[Record set Boundary: Start]

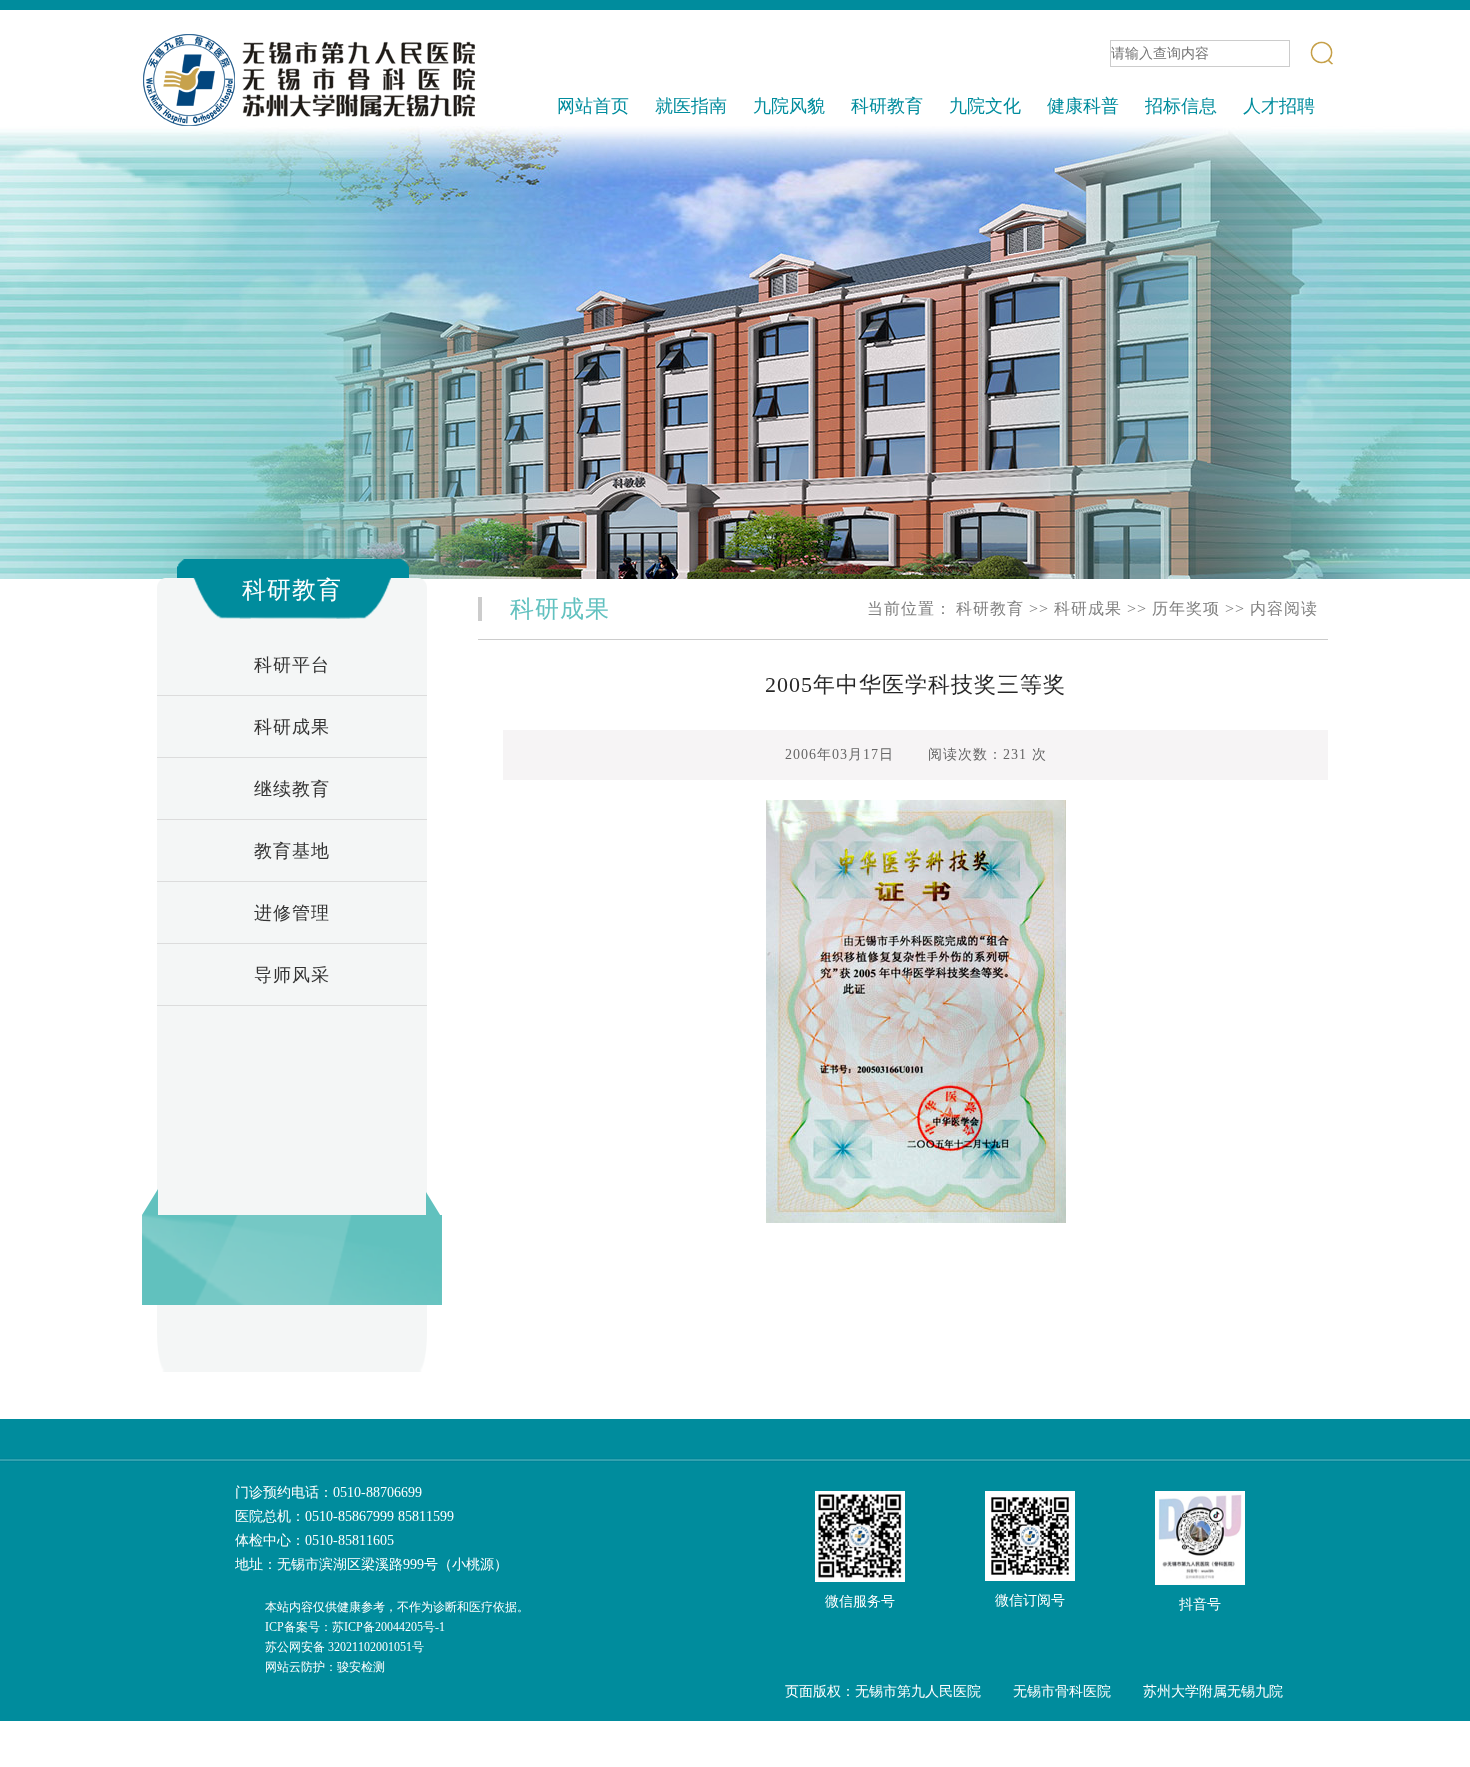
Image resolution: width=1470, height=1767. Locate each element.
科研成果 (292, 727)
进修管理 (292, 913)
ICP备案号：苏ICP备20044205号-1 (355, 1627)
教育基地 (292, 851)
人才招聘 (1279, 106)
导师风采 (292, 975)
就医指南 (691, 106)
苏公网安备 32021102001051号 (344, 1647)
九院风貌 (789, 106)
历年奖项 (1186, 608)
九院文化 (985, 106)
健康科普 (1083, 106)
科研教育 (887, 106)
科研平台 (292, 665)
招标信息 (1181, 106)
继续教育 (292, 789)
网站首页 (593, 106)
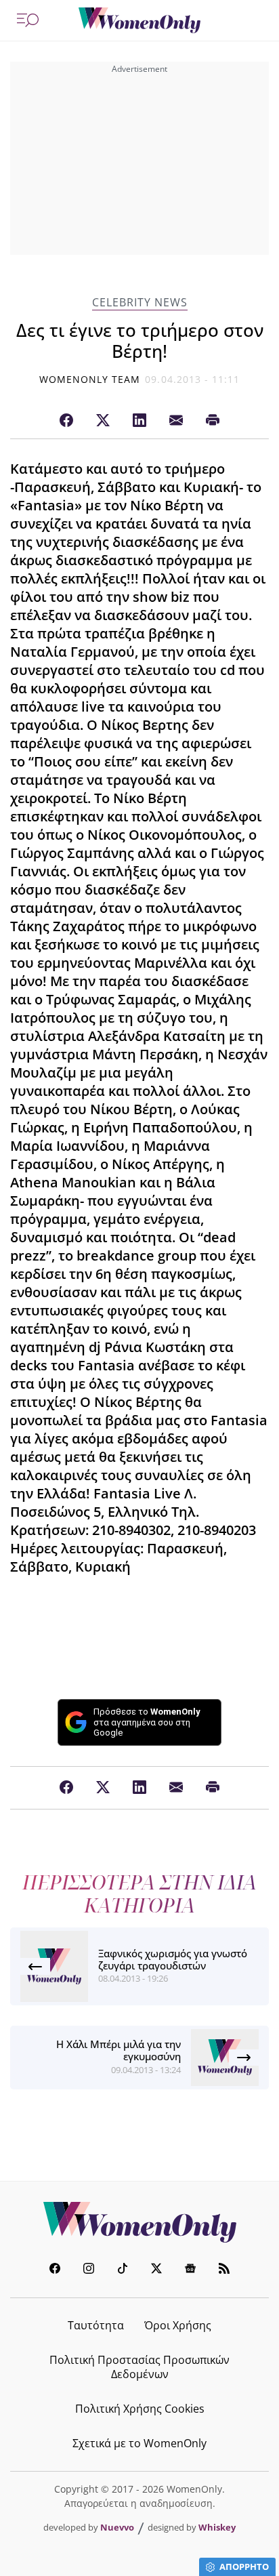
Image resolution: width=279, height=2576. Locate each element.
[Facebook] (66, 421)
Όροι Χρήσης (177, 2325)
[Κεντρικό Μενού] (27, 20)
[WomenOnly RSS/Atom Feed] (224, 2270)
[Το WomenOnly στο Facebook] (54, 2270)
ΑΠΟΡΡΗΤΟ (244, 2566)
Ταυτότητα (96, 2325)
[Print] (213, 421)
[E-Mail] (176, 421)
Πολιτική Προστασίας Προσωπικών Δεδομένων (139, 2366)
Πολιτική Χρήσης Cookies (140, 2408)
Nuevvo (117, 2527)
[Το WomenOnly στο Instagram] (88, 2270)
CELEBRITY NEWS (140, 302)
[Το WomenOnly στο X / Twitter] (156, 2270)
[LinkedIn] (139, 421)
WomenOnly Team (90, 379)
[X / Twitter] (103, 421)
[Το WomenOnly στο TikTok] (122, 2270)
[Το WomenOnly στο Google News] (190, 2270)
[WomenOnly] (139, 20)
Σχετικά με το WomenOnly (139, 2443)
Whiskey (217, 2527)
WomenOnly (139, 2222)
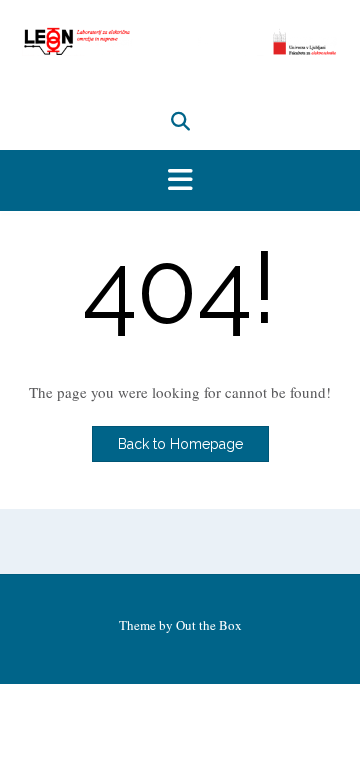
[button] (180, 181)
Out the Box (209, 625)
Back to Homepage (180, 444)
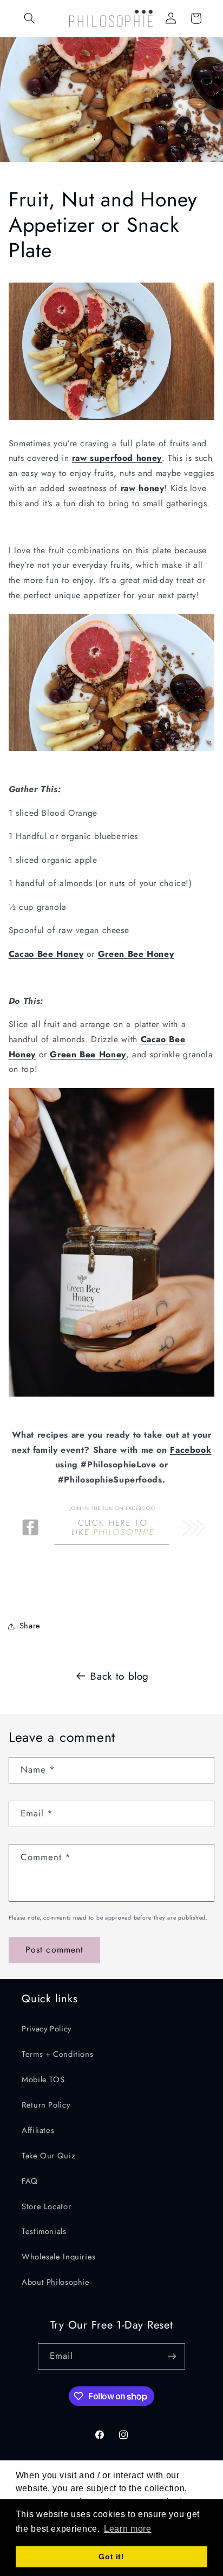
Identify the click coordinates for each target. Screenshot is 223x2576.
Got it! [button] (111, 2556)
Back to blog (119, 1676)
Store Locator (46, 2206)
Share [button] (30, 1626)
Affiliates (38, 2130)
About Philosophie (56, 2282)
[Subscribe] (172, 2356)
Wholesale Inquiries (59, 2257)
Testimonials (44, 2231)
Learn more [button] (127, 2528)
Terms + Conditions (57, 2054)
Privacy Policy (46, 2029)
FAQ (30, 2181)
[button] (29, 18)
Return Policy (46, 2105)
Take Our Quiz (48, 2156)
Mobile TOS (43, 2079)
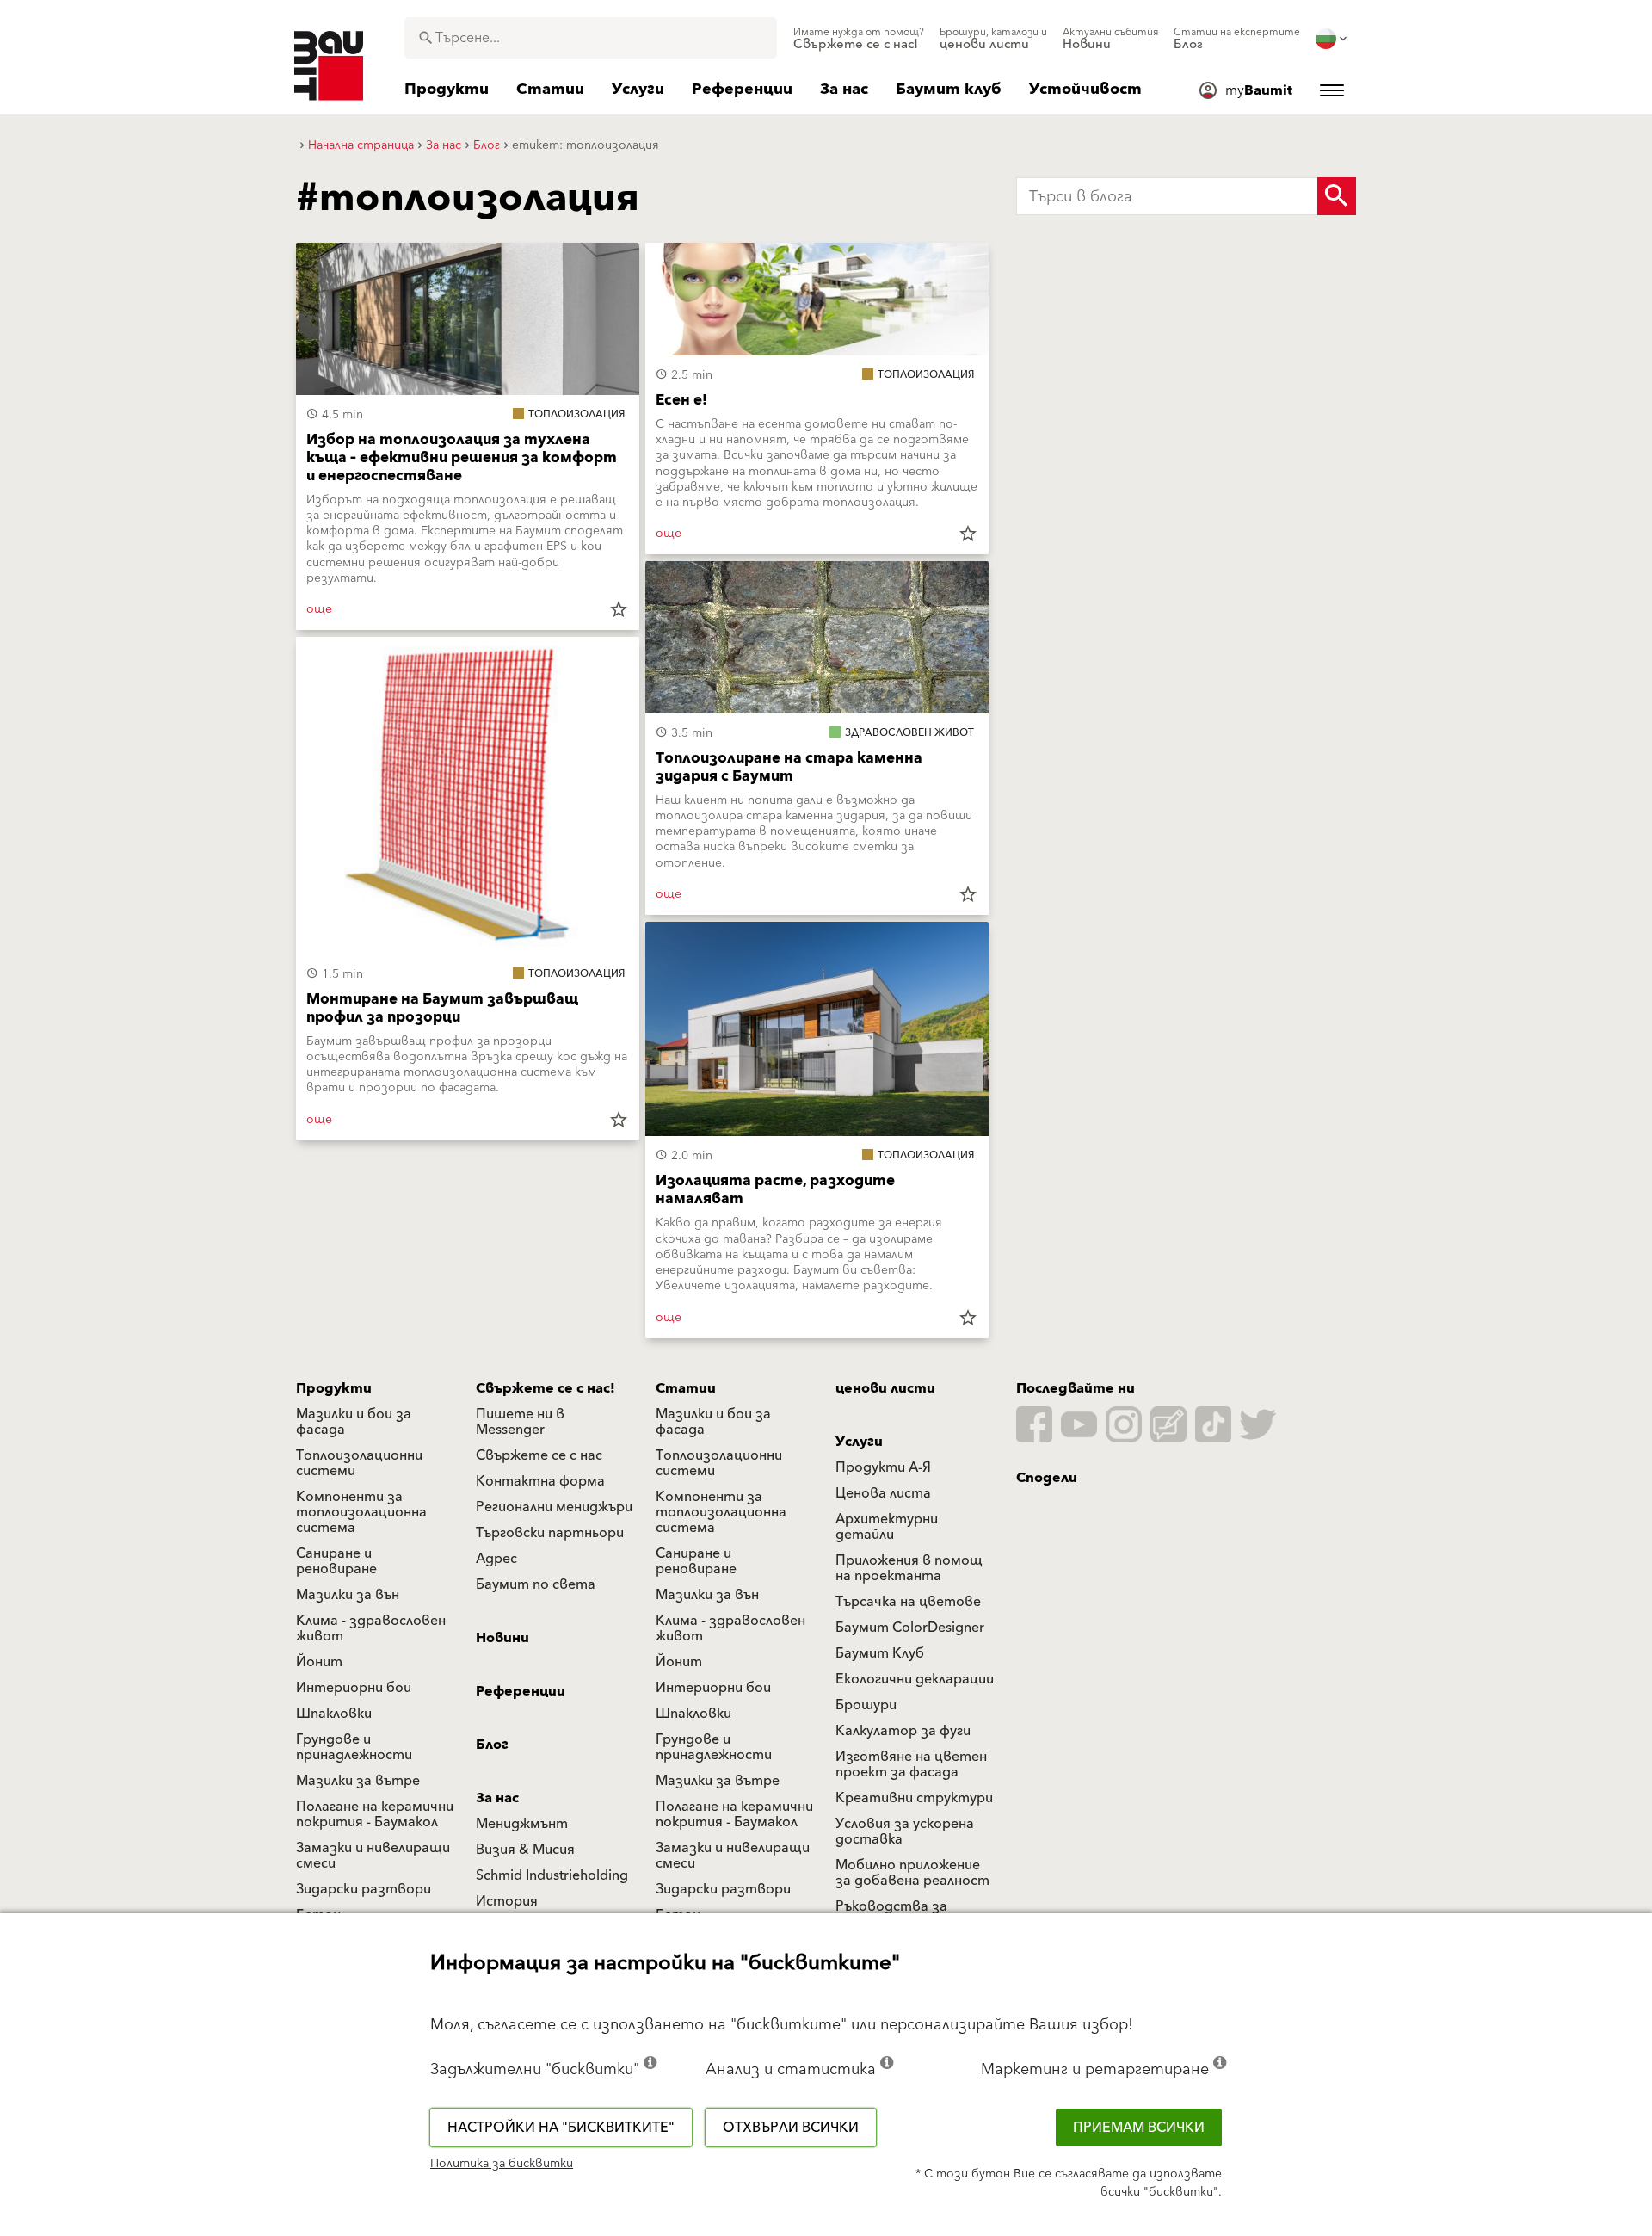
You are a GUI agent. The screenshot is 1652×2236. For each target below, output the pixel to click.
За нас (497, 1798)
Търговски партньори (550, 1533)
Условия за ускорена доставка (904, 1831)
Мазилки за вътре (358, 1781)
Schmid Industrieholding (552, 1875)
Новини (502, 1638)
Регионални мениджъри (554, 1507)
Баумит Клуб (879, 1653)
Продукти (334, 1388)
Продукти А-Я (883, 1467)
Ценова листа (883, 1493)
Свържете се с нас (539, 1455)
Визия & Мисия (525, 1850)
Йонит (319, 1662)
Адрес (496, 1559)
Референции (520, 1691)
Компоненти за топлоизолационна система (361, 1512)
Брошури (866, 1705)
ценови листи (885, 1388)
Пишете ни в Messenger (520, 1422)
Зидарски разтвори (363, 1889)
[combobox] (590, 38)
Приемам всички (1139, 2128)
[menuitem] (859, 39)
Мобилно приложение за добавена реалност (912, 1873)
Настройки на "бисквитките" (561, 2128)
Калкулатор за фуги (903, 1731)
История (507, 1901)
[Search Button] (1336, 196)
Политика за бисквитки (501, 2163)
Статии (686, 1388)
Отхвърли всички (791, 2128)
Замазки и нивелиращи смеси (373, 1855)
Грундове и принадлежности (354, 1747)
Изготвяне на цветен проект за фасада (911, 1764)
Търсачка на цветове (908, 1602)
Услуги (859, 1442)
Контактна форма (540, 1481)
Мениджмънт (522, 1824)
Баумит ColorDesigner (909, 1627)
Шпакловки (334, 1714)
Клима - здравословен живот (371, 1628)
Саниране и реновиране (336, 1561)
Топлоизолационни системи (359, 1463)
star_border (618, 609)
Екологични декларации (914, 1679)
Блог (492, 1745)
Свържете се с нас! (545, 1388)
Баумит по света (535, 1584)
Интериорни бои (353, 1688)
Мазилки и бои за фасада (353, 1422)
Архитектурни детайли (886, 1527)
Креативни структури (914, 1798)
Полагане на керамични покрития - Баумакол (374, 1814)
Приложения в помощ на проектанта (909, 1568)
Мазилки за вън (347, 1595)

[Record set Boundary: End]

#### What is needed:
Repeat each record verbatim, pictures excluded.

#### Task response:
Image resolution: width=1470, height=1767. Locate each element.
科研成果 (292, 727)
进修管理 (292, 913)
ICP备案号：苏ICP备20044205号-1 (355, 1627)
教育基地 (292, 851)
人才招聘 (1279, 106)
导师风采 (292, 975)
就医指南 (691, 106)
苏公网安备 32021102001051号 (344, 1647)
九院风貌 (789, 106)
历年奖项 (1186, 608)
九院文化 (985, 106)
健康科普 (1083, 106)
科研教育 (887, 106)
科研平台 (292, 665)
招标信息 (1181, 106)
继续教育 (292, 789)
网站首页 (593, 106)
Image resolution: width=279, height=2576. Locate each element.
[Facebook] (66, 421)
Όροι Χρήσης (177, 2325)
[Κεντρικό Μενού] (27, 20)
[WomenOnly RSS/Atom Feed] (224, 2270)
[Το WomenOnly στο Facebook] (54, 2270)
ΑΠΟΡΡΗΤΟ (244, 2566)
Ταυτότητα (96, 2325)
[Print] (213, 421)
[E-Mail] (176, 421)
Πολιτική Προστασίας Προσωπικών Δεδομένων (139, 2366)
Πολιτική Χρήσης Cookies (140, 2408)
Nuevvo (117, 2527)
[Το WomenOnly στο Instagram] (88, 2270)
CELEBRITY NEWS (140, 302)
[Το WomenOnly στο X / Twitter] (156, 2270)
[LinkedIn] (139, 421)
WomenOnly Team (90, 379)
[X / Twitter] (103, 421)
[Το WomenOnly στο TikTok] (122, 2270)
[Το WomenOnly στο Google News] (190, 2270)
[WomenOnly] (139, 20)
Σχετικά με το WomenOnly (139, 2443)
Whiskey (217, 2527)
WomenOnly (139, 2222)
[button] (180, 181)
Out the Box (209, 625)
Back to Homepage (180, 444)
Identify the click coordinates for each target. Screenshot is 223x2576.
Got it! [button] (111, 2556)
Back to blog (119, 1676)
Store Locator (46, 2206)
Share [button] (30, 1626)
Affiliates (38, 2130)
About Philosophie (56, 2282)
[Subscribe] (172, 2356)
Wholesale Inquiries (59, 2257)
Testimonials (44, 2231)
Learn more [button] (127, 2528)
Terms + Conditions (57, 2054)
Privacy Policy (46, 2029)
FAQ (30, 2181)
[button] (29, 18)
Return Policy (46, 2105)
Take Our Quiz (48, 2156)
Mobile TOS (43, 2079)
You are a GUI agent. The screenshot is 1652×2236. For each target below, output the pixel to click.
За нас (497, 1798)
Търговски партньори (550, 1533)
Условия за ускорена доставка (904, 1831)
Мазилки за вътре (358, 1781)
Schmid Industrieholding (552, 1875)
Новини (502, 1638)
Регионални мениджъри (554, 1507)
Баумит Клуб (879, 1653)
Продукти (334, 1388)
Продукти А-Я (883, 1467)
Ценова листа (883, 1493)
Свържете се с нас (539, 1455)
Визия & Мисия (525, 1850)
Йонит (319, 1662)
Адрес (496, 1559)
Референции (520, 1691)
Компоненти за топлоизолационна система (361, 1512)
Брошури (866, 1705)
ценови листи (885, 1388)
Пишете ни в Messenger (520, 1422)
Зидарски разтвори (363, 1889)
[combobox] (590, 38)
Приемам всички (1139, 2128)
[menuitem] (859, 39)
Мобилно приложение за добавена реалност (912, 1873)
Настройки на "бисквитките" (561, 2128)
Калкулатор за фуги (903, 1731)
История (507, 1901)
[Search Button] (1336, 196)
Политика за бисквитки (501, 2163)
Статии (686, 1388)
Отхвърли всички (791, 2128)
Замазки и нивелиращи смеси (373, 1855)
Грундове и принадлежности (354, 1747)
Изготвяне на цветен проект за фасада (911, 1764)
Търсачка на цветове (908, 1602)
Услуги (859, 1442)
Контактна форма (540, 1481)
Мениджмънт (522, 1824)
Баумит ColorDesigner (909, 1627)
Шпакловки (334, 1714)
Клима - здравословен живот (371, 1628)
Саниране и реновиране (336, 1561)
Топлоизолационни системи (359, 1463)
star_border (618, 609)
Екологични декларации (914, 1679)
Блог (492, 1745)
Свържете се с нас! (545, 1388)
Баумит по света (535, 1584)
Интериорни бои (353, 1688)
Мазилки и бои за фасада (353, 1422)
Архитектурни детайли (886, 1527)
Креативни структури (914, 1798)
Полагане на керамични покрития - Баумакол (374, 1814)
Приложения в помощ на проектанта (909, 1568)
Мазилки за вън (347, 1595)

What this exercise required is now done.